Через минуту голоса звучали уже на лестнице и были полны упреков.

Оказалось, что брат пригласил друзей поохотиться, обещал встретить у перевоза, да забыл. Они мотались под дождем по всем Кадницам, не зная, где находится дом брата, вымокли насквозь, замерзли и, постоянно проклиная его, чертову охоту, мерзкую деревню, гнусный дождь, липкую глину и самих себя, забыли все человеческие слова.

Домашнее тепло, сухая одежда и стопка водки сравнительно быстро привели гостей в благостное расположение духа и вернули в их лексикон некоторые вполне цензурные выражения.

Мы с братом собрали на стол, и проголодавшиеся горемыки азартно накинулись на еду. К нашим соленым валуям, копченому салу, бежевым куриным яйцам вкрутую и крупной картошке в мундире они повыставляли на стол консервированных деликатесов и колбас. Армянский коньяк заносчиво сверкнул звездами, заметив хитроватый прищур самогона в простенькой бутылке. Лук вальяжно разлегся зелеными трубами с серебристым налетом внутри под душистыми веточками томного укропа. Рюмки, стаканы, тарелки и вилки приспособились по краям стола, где нашли место.

— Первый тост — за хозяев! — мотнув головой и выдохнув на сторону, произнес толстый и усатый мужчина, которого все называли Барсиком. Он устремил взгляд на наполненную рюмку, и она, будто по своей воле, направилась к его рту.

Потом были тосты за чудесный дом, за прекрасную деревню, за завтрашнюю охоту, за поэтичный этот дождь за окном и за волшебную глину, из которой предки наши делали горшки и сами обжигали их до звона, не доверяя эту важную процедуру богам.

За чаем нестройное многоголосье сошло на нет, и начались беседы.

Романтически настроенный Владимир Петрович, который провозглашал последний тост, пролистывал со счастливой улыбкой подшивку старых «Нив» и нет-нет зачитывал вслух поразившие его заметки, абзацы или отдельные предложения. Мало, кто слушал его с вниманием, но Владимира Петровича, казалось, нисколько не обескураживало это обстоятельство. Вдруг он прервал чтение, посчитал что-то в уме, прикрыв на несколько мгновений глаза, а затем широко раскрыл их, выражая всем своим видом искреннее удивление.

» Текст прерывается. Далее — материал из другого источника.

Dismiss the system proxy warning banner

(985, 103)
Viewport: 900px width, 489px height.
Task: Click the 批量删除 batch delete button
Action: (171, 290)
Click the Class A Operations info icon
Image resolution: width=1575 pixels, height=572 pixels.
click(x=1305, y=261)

— А вы знаете, господа хорошие, что сегодня за день? — заговорил он таким голосом, что сразу привлек к себе взгляды всех, кто был в комнате, даже не в меру пьяного Барсика.

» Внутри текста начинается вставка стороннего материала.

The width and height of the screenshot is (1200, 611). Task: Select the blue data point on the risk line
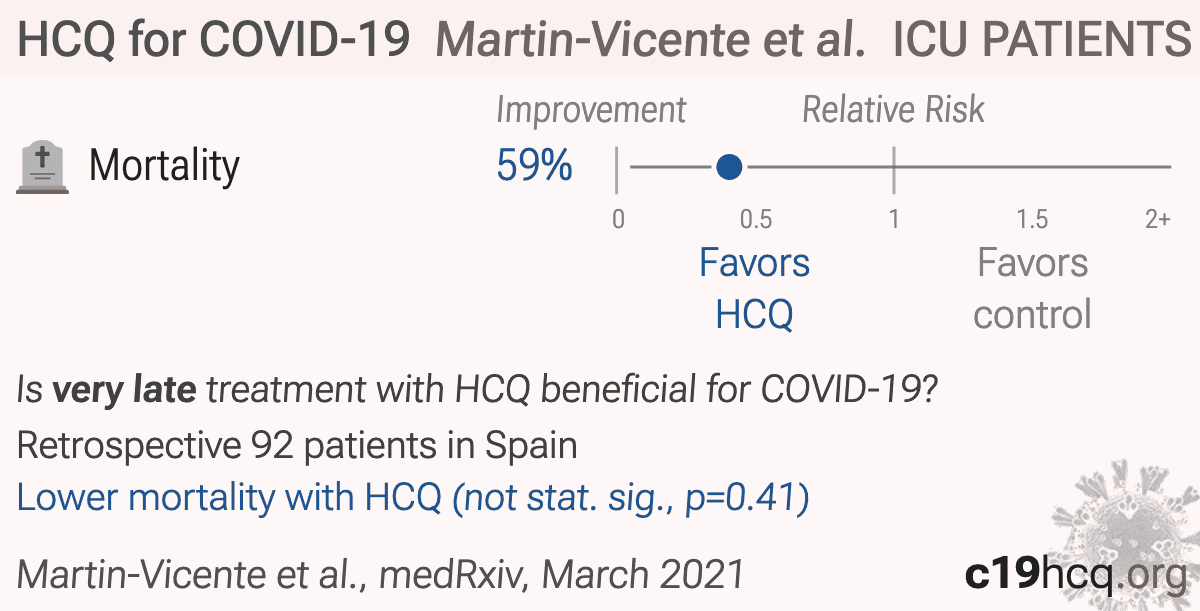(730, 167)
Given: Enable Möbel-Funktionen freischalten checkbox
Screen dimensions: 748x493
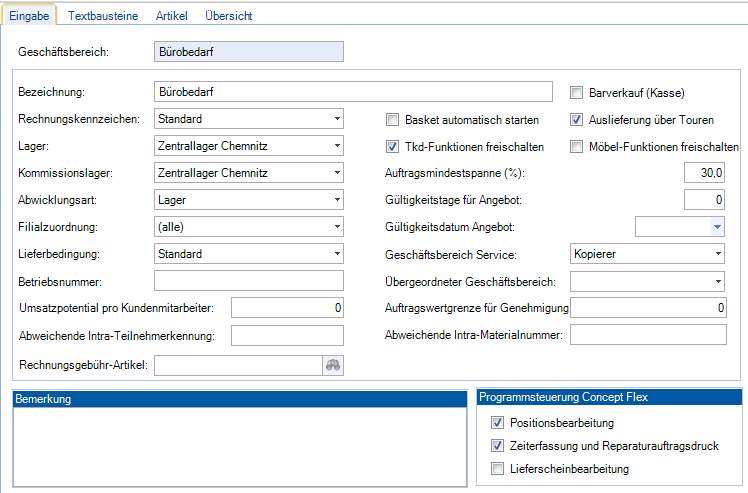Looking at the screenshot, I should click(x=577, y=147).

— Сегодня день Святого Евпла! — продолжил Владимир Петрович, не дожидаясь ответа на свой вопрос. — Я прочел вот здесь, что это день, когда всякая нечисть творит с людьми беду, когда мертвецы поднимаются из могил, когда видят белого коня. Прибавил тринадцать (тринадцать!!!) дней и получил сегодняшнее число — 24 августа!

Все собрание живо откликнулось на эту новость предположениями о том, почему они так блуждали сегодня, мы с братом тоже принялись списывать все сегодняшние злоключения на святого Евпла, один за другим посыпались рассказы о домовых, кладбищах и параллельных мирах. Каждый стремился удивить компанию необычным случаем, происшедшим с ним — «еще до свадьбы это было», «это еще до того, как мы с тестем-упокойником в вытрезвитель попали», «Брежнева как раз похоронили». Снова в доме воцарился шум, но когда заговорил брат, все вдруг примолкли.

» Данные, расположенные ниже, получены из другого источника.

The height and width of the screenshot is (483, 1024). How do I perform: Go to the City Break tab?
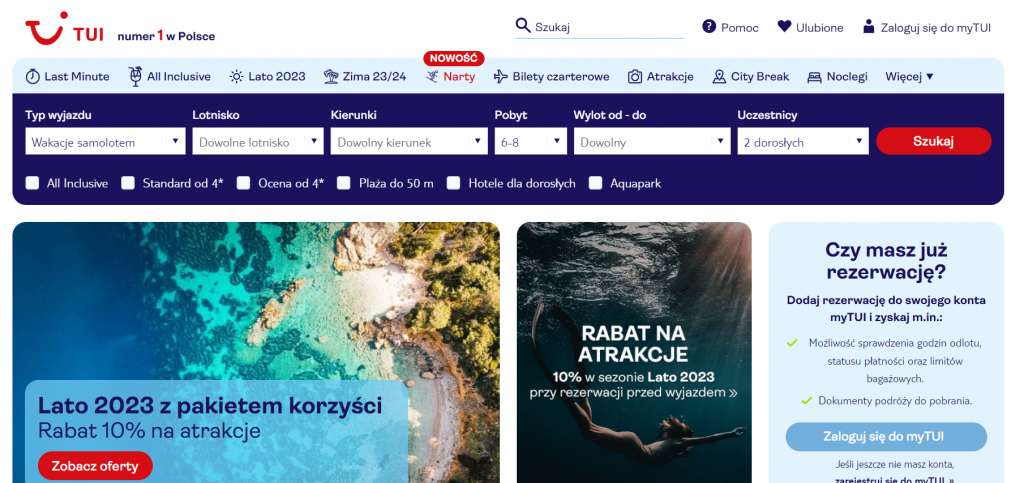[759, 76]
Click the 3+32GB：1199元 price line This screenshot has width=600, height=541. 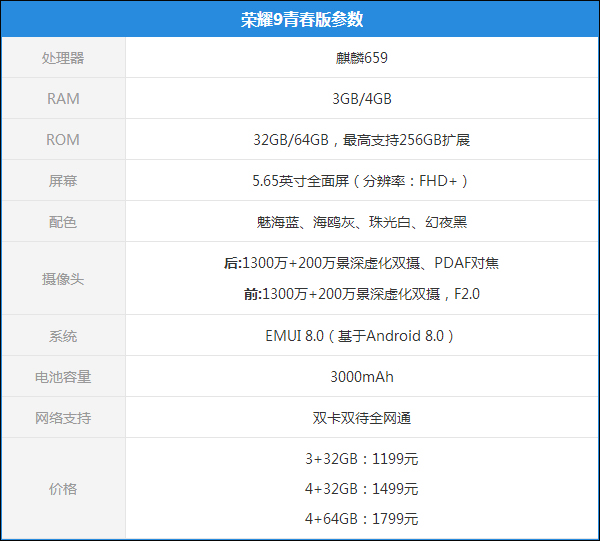point(361,460)
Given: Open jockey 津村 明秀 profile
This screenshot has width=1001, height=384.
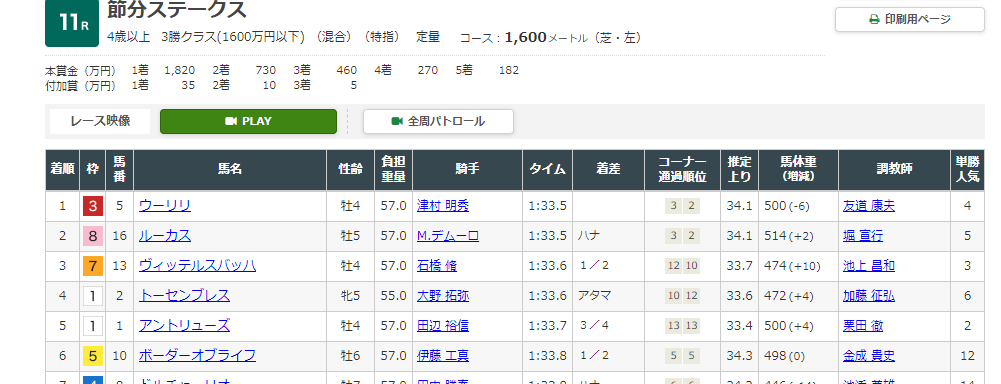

— Весной как-то, на рыбалке. Лед только по краям на Кудьме, в центре-то полынья. Пасмурно было, тихо-тихо. Просверлил лунку, мормышку опустил, закурил. Снежок реденький падает на темную воду и пропадает в ней. На всей земле, кажется, покой и тишина. Брат на минуту прервался, прикуривая раздавленную уже пальцами папиросу.

— Минут десять так сижу. Не клюет. Докурил папироску и в воду стрельнул ее, подальше. А она — шлеп, упала на лед у самого края, где он прозрачный совсем и поблескивает. И такое у меня желание появилось спихнуть эту папироску в воду, что сил никаких нет. Посижу-посижу, гляну на нее, по душе как кошка проскребет.

Брат сладко затянулся и выпустил дым ноздрями. Гости слушали.

— Прошло еще время. Никак не успокоюсь. Посмотрел на нее. Дай, думаю, снежком собью в воду. Стал бросать. Какая уж тут рыбалка! Бросаю снежки, как маленький, да никак не попаду. А до нее метров-то шесть-семь. Вот так стрелок, думаю! Приметился, размахнулся аккуратно, а папироска моя стала вдруг подниматься вверх вместе со льдом. Я, как был с поднятой рукой, так и застыл. Смотрю, ломается кромка льда какой-то нечеловеческой силой, крошатся, осыпаются льдинки, а из-под них поднимается подводная лодка!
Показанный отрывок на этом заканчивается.